Já hoje ali estive onde cantam estranhos pássaros sob um sol escaldante. Sim, estive ali por ser o dia incerto e cheio de novidades que não sei contar. Vou beber vinho até que assente o nevoeiro.

150 (anus novis)

Volto amanhã que é um ano novinho em folha.

149 e fatias de nada

Ali caem as coisas que caem podres da fonte de todas coisas simples.

148

Boletim emocionográfico do estado da alma do tempo: nem chuva, nem vento forte, apenas romances quiméricos e bolas de naftalinas, destas que se vendem nas pastelarias da rua onde moro e que têm o sinal do meu nariz. Espreitadelas furtivas no horizonte com previsão de entretelas de camisas velhas remetem para sinais de que alguma coisa estará para mudar. Obstáculos intransponíveis como nuvens vislumbram-se certos no ar.
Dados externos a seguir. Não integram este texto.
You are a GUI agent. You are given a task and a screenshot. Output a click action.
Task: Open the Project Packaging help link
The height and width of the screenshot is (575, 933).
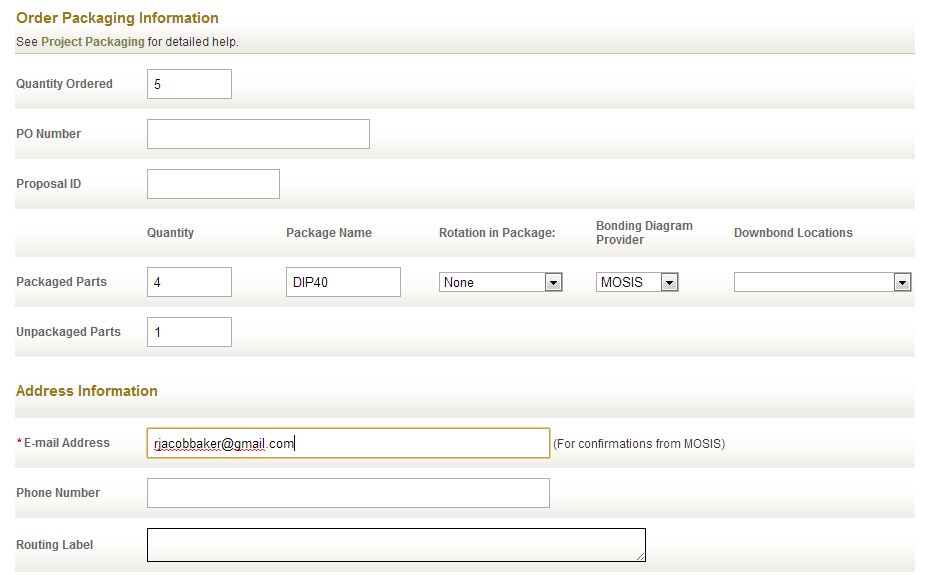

Ao longe tudo pode parecer pequeno e sem perigo, e assim, representando graça, somo levados a pensar que nada de mau acontecerá. Gomos de tangerina e pardais no céu azul do fim do dia anunciam alterações no clima do interior. E mais pardais vão chegando, dizem, daquele lado dali. Daqueles que anunciam outros estados que não a desgraça do espirito. Dias serenos avizinham-se pendurados em flores. Dias assim servem para olhar de frente os sonhos. Para olhar os sonhos um a um, e de frente, sem que seja preciso utilizar a saída de emergência situada mesmo ao lado da porta do…

147

146

Porque choras tu dessa forma tão alegre se não tens mais que carpir na alegria que investes na vida? Aquilo que se ouvia, no meio da tempestade, era a voz profunda de um furacão, que levava ao colo a mulher cabeça-conta-de-vidro. Mais nada se ouvia.
... e assim, de súbito, um copo de água, um nariz, um abraço e outra vez aquela coisa que não sei como se chama, cheia de roscas e torcidos a cair do tecto; parece ser feita de cabelo, mas não tenho a certeza. 
... e faz de conta que sei o que é, e chamo-a pelo nome que sei chamar-se quando não sei o nome que hei-de chamar a coisas assim; desígnio de bicho cantante, couraça, feltro ou dedo no ar em caso de dúvida.
Rebolo no  chão do quintal, por cima das folhas mortas, onde mijam cães e por onde passam todas as mulheres do lago, escondido da voz do furacão sob a sombra de uma grande árvore. Afadigo as palavras todas e furam-se os olhos, um após o outro.